Well, it would compile, it could work, but whether or not the validity of it would be what you actually want, we could argue. you but um yeah so that the dictionaries in c sharp are much like uh the java hash table where
uh you would have the key and value types you know as generics hey i just had a thought
what if you were trying to truly just store a collection of random things you know doesn't you didn't care
about strongly type that's a good point that's a good time that you might use the hash table over
the dictionary oh yeah sure right where you want to have mix it kind of like in the last maybe was
the last episode where i'd mentioned where you might have the array of pointers and each pointer
pointed to something different yeah something like that. So a hash table might work there really well. Yeah. An example I like there is if you have an array and you want to
say, get the unique items out of it. One strategy for doing that is to loop through that array and
throw those items into a hash table. And whenever there's a collision or rather you try to store the
same key twice, then you might say, okay, this item's been duplicated. Either kick it out or do something special with it.
But in that case, all you really care about are the keys.
So you're throwing this thing into a hash table or a dictionary,
but the value is what, zero?
Is it true?
It doesn't matter because all you care about are the keys.

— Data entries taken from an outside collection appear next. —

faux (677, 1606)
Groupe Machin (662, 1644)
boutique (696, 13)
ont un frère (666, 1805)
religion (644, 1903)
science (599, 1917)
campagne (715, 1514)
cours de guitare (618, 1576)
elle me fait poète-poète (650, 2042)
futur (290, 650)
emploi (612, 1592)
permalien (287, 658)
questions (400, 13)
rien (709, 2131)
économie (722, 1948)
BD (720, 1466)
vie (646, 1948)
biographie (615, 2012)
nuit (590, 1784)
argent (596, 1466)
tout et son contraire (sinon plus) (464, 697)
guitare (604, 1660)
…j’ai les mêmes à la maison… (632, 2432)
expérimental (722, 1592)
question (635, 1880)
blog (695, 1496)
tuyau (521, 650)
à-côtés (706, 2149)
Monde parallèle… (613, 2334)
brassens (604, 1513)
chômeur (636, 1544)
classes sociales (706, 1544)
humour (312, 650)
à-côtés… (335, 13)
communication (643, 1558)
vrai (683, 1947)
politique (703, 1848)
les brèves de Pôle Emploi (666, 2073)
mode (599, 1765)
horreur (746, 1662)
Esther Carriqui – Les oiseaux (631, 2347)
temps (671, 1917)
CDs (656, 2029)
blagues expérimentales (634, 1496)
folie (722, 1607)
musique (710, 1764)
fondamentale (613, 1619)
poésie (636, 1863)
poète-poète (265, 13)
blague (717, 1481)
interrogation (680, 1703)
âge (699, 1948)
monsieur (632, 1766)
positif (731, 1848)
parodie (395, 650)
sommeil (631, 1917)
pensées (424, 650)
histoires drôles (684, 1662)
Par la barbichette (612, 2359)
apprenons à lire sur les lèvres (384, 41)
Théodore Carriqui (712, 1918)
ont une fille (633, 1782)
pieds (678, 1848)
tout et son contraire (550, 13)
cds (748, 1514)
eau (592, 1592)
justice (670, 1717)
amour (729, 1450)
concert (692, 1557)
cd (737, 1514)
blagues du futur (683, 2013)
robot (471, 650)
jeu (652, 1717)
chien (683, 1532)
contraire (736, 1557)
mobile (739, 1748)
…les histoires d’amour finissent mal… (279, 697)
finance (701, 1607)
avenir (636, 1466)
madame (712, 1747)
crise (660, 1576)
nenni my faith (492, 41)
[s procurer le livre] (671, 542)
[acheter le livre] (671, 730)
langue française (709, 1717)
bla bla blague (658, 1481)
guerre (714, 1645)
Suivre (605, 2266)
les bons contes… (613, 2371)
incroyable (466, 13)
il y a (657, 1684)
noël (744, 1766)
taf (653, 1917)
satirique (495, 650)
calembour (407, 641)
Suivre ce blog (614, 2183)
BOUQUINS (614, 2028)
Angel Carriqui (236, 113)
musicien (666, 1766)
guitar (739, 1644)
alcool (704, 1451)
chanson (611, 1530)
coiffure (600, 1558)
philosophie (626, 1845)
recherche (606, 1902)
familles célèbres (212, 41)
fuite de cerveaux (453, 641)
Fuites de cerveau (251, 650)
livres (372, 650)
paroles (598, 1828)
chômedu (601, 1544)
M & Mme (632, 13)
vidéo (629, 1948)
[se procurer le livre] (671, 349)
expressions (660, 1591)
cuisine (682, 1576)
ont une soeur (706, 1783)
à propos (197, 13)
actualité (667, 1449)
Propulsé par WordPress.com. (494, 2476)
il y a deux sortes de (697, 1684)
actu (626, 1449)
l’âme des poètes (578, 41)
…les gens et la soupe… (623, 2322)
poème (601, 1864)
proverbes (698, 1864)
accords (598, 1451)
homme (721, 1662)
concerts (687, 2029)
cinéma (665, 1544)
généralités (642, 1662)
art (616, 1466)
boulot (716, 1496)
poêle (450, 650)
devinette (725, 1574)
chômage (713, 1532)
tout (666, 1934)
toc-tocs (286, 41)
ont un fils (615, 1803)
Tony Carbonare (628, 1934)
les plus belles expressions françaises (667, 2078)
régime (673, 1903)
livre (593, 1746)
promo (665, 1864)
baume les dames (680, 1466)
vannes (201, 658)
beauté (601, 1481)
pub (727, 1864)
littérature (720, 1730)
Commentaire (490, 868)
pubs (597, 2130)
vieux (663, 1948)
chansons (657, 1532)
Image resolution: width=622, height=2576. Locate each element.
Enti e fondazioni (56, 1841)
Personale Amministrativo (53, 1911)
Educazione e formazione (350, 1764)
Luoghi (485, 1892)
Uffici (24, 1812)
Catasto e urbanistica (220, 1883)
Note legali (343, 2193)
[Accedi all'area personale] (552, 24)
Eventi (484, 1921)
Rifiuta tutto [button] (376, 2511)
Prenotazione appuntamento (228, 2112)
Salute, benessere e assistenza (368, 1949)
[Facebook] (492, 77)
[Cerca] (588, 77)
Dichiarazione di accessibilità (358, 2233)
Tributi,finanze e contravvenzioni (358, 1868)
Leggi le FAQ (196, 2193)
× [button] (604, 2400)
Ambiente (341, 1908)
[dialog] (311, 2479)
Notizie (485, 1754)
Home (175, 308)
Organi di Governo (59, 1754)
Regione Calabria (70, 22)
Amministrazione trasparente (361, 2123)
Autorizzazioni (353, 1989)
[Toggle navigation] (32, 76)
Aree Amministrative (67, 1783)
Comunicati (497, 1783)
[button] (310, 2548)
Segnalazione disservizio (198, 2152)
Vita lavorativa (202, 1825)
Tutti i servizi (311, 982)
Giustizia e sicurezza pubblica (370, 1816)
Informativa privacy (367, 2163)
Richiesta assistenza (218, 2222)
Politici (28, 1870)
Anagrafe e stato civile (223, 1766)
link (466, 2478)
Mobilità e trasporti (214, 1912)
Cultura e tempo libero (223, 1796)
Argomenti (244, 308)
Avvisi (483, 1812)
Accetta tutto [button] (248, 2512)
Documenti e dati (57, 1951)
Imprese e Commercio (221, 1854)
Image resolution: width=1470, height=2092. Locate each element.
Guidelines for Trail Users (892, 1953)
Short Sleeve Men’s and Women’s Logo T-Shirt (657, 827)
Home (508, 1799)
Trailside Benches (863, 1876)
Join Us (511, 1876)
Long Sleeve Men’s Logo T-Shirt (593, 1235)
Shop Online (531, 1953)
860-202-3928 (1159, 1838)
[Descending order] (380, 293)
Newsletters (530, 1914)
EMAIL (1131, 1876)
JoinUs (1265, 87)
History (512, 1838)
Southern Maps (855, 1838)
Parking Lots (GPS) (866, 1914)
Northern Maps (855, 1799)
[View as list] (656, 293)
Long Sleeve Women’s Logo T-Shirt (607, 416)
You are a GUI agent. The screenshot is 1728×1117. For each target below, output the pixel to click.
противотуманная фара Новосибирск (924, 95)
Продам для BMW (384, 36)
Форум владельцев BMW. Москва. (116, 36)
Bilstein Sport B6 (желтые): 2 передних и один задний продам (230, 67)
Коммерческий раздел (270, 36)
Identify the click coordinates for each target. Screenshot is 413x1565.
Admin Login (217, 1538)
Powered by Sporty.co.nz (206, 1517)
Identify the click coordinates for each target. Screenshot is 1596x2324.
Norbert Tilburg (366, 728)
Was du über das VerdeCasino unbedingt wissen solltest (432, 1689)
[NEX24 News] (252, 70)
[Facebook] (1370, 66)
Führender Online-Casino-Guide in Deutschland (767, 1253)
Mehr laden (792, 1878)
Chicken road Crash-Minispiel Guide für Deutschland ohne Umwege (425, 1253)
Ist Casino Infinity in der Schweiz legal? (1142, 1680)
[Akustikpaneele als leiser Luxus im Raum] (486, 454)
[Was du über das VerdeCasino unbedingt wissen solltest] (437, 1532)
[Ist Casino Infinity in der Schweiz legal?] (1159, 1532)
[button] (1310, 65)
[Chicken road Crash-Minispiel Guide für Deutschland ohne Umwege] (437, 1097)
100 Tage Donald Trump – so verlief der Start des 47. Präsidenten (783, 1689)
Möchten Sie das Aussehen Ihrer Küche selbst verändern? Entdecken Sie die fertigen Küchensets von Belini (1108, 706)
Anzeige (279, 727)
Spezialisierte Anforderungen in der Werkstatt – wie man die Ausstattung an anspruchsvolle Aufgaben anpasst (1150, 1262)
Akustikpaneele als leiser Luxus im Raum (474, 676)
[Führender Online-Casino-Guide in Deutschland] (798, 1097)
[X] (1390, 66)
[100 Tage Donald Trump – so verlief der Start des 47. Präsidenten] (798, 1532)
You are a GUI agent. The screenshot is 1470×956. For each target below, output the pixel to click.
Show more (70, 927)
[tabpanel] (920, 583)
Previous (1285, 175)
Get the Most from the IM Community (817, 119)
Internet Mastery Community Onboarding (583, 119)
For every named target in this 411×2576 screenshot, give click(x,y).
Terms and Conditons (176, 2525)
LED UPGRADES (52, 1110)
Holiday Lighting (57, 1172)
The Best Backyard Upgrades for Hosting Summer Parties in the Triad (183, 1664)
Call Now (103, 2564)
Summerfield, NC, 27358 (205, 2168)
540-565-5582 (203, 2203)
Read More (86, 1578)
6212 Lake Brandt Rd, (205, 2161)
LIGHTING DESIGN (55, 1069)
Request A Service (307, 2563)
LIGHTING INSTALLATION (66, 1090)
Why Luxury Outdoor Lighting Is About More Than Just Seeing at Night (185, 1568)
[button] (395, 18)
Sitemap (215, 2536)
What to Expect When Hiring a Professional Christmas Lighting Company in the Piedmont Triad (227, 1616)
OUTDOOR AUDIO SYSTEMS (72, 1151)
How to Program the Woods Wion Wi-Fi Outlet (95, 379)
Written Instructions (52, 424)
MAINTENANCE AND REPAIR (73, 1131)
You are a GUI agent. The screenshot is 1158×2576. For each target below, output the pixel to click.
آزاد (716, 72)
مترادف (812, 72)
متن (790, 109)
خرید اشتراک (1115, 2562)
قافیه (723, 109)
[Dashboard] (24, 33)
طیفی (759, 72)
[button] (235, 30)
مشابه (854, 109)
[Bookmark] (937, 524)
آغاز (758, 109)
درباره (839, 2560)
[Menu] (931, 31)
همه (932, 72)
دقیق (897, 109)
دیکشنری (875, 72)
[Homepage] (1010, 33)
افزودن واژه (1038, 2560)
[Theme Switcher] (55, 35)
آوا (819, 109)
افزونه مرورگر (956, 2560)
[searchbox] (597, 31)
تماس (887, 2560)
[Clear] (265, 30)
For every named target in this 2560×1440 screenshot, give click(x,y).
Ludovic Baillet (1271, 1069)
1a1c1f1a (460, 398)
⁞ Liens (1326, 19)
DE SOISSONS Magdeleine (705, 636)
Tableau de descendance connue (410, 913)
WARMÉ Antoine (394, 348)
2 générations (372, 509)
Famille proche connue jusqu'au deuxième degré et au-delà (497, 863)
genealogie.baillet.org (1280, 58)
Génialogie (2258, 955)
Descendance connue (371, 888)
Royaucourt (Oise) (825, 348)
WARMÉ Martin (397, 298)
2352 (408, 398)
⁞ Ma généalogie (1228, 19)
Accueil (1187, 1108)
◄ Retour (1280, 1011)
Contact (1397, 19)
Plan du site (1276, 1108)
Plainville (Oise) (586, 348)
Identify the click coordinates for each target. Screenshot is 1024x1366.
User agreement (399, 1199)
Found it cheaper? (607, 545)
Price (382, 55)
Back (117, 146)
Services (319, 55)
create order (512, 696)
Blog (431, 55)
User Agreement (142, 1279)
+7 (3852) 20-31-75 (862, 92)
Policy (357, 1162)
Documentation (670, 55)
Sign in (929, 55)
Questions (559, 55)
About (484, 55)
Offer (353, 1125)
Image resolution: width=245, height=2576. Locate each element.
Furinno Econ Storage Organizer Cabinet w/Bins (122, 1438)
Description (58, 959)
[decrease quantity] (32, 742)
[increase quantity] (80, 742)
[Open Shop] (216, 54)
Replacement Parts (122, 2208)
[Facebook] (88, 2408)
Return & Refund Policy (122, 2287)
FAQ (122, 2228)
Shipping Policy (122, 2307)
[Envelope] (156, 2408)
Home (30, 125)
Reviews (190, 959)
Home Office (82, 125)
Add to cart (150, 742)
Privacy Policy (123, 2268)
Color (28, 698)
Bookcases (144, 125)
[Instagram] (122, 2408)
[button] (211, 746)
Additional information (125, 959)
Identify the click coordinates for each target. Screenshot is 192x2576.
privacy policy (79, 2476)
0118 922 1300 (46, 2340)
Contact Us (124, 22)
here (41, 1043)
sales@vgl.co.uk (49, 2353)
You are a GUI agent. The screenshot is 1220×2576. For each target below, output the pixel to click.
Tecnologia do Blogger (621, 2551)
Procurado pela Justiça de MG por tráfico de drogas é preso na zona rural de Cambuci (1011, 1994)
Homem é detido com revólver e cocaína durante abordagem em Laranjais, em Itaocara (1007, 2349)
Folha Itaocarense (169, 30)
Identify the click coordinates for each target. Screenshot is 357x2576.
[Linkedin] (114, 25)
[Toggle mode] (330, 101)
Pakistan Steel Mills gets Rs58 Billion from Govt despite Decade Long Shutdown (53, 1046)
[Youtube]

So that's kind of an interesting case there.
Yep.
Here was another, just going back to this
Java versus C Sharp
the dictionary in C Sharp versus the hash table
in Java both of them being typed
it was kind of curious
that in Java the hash table actually
extends dictionary well it's hash map
right in Java no no no wait I'm not
talking about hash map I'm talking about hash table
if you look at the class
you want to get confusing now, right?
Because our whole buildup here is we've used hash table to build up to our understanding of what dictionary is.
But in Java, hash table extends dictionary.
I just tweeted at Larry Ellison.
I said, yo.
What's up with this?
What gives Wikipedia says the dictionary comes after
the dictionary
is strongly typed.
Coding blocks on that.
Yeah, that's
right. Send your tweets to
Larry Ellison.
It's actually up on the Oracle doc, so
you're absolutely right.
The dictionary extends object
and the hash table extends dictionary to your
point.
Yes.
You should in Java prefer hash map over a hash table.
And I forget why there was like some performance optimization,
um,
that was made.
I'm not enough in the Java world to be able to like speak to that with,
uh,
any kind of authority.
But, uh, last point I wanted to add here though,
in this hash table versus dictionary kind of wrap up is that the JavaScript
object we talked about already could be used like a dictionary.
You can use it like an associative array.
Yep.
And I do many,
many times.
We all do,
especially for caching.
We abuse it.
Yeah, all the time.
Would you consider that an abuse of JavaScript?
No, that's a good use of JavaScript.
No, that's just what we do.
That's the appropriate use of JavaScript.
Appropriate use of JavaScript is to abuse it.
That's right.
Last episode, we talked about arrays and similars.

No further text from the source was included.